Look below for the line containing "1344x787 pixels."; write out that line and each one after it to the end, exactly, and nothing else.

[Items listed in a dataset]

↓↓↓

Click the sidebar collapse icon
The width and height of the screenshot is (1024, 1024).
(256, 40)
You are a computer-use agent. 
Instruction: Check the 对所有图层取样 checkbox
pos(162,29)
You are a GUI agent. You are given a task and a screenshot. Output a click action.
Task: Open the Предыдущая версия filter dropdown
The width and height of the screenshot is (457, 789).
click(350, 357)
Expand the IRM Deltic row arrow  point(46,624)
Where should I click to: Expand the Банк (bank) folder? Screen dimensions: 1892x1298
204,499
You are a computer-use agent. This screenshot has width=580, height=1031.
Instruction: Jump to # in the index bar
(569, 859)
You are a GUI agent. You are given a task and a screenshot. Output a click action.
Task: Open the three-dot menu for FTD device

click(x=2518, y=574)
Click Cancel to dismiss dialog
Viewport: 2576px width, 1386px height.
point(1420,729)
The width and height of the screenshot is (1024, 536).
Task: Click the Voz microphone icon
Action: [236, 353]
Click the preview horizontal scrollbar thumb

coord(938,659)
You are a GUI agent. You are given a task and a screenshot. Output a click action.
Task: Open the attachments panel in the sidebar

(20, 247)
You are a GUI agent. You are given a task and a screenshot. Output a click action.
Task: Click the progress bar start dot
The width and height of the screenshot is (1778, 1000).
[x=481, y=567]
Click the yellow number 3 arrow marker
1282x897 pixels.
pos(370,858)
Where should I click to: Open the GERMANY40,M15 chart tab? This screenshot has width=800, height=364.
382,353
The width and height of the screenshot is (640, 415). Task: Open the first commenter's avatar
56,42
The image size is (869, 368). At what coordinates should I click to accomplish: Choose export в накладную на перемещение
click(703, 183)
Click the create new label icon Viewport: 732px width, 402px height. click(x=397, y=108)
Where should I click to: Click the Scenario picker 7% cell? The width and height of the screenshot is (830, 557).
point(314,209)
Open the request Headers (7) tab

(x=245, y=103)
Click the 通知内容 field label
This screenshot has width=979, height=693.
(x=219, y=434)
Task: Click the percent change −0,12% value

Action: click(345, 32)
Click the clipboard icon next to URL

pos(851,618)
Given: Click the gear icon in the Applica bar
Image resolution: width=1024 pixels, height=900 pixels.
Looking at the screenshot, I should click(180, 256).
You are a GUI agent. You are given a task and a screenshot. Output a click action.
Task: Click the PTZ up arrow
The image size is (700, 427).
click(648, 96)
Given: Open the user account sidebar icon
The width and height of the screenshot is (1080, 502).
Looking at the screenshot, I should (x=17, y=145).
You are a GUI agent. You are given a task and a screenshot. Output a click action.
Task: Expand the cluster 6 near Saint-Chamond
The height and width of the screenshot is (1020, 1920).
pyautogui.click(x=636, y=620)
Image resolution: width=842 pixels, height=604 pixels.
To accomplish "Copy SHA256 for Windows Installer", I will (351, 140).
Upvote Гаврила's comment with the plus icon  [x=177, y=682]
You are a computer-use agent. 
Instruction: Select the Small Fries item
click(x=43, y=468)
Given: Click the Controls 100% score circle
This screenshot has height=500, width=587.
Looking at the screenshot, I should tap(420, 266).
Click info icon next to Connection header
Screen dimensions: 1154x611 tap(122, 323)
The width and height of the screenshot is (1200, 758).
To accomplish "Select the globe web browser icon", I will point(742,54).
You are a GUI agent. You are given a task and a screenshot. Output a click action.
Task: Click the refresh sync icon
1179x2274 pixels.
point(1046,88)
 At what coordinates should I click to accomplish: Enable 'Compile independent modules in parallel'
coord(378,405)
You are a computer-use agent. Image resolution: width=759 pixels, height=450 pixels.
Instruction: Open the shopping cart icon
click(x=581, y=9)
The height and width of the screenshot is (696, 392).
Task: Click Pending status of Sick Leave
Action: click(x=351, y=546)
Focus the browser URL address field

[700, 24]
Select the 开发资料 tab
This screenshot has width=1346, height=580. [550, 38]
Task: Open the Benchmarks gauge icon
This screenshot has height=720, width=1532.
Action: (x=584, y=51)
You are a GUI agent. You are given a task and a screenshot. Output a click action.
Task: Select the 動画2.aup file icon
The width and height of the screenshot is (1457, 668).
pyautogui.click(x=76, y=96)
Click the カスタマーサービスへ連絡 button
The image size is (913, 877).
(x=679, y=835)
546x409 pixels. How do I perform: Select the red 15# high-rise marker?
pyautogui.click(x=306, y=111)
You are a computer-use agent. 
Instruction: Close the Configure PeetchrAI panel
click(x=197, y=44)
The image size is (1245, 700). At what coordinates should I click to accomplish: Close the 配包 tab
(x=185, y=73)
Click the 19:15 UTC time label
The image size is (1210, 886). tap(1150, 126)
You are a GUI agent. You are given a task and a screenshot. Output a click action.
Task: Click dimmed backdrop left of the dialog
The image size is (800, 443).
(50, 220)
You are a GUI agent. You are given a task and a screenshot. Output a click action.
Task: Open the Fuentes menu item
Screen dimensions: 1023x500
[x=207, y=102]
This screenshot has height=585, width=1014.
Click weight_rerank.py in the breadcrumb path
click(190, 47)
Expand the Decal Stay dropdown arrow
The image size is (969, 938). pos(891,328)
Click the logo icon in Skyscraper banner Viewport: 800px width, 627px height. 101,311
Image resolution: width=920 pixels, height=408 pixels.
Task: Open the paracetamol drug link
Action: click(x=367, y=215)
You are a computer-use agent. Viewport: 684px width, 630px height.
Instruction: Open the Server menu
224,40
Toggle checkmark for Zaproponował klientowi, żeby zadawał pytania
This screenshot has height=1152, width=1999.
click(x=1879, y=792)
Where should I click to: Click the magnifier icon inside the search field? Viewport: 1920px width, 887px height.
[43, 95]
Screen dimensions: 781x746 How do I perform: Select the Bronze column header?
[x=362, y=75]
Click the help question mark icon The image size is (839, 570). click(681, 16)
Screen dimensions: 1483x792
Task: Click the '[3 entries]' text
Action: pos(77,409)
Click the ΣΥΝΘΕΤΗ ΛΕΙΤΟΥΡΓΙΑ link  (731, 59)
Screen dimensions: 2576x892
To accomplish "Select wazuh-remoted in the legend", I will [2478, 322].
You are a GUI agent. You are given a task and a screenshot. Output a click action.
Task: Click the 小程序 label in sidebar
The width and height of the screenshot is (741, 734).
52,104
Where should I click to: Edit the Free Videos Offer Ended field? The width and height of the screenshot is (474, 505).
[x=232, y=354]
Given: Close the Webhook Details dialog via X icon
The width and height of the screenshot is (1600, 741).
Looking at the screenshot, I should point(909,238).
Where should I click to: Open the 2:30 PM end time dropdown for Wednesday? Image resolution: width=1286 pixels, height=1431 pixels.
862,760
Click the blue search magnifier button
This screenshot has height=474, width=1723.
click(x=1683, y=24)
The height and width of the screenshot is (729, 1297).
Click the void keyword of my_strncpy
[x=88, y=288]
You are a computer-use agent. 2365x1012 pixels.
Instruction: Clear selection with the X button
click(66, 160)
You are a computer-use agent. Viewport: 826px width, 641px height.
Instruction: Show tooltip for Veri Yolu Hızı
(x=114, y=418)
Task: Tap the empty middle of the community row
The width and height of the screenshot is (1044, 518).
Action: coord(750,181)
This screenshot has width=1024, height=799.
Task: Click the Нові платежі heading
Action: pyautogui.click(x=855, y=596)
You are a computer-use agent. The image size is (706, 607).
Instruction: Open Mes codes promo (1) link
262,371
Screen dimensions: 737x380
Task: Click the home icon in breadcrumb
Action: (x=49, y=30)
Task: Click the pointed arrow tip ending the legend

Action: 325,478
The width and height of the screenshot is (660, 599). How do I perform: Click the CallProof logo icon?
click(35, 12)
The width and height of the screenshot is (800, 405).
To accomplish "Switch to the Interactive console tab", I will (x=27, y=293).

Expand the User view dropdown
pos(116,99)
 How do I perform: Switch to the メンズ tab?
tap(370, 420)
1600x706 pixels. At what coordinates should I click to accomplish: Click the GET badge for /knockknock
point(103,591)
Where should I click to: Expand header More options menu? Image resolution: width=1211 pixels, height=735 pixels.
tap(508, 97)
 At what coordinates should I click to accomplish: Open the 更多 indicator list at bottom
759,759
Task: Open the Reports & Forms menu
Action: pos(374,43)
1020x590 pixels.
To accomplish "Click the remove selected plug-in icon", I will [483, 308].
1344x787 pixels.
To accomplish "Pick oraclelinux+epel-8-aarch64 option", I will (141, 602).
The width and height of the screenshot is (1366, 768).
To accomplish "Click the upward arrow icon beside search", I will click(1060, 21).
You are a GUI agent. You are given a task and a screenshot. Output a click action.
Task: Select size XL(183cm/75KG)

↑↑↑

Output for this exercise =
1344x787 pixels.
To accomplish "Pick oraclelinux+epel-8-aarch64 option", I will (141, 602).
The width and height of the screenshot is (1366, 768).
To accomplish "Click the upward arrow icon beside search", I will click(1060, 21).
You are a GUI agent. You are given a task and a screenshot. Output a click action.
Task: Select size XL(183cm/75KG)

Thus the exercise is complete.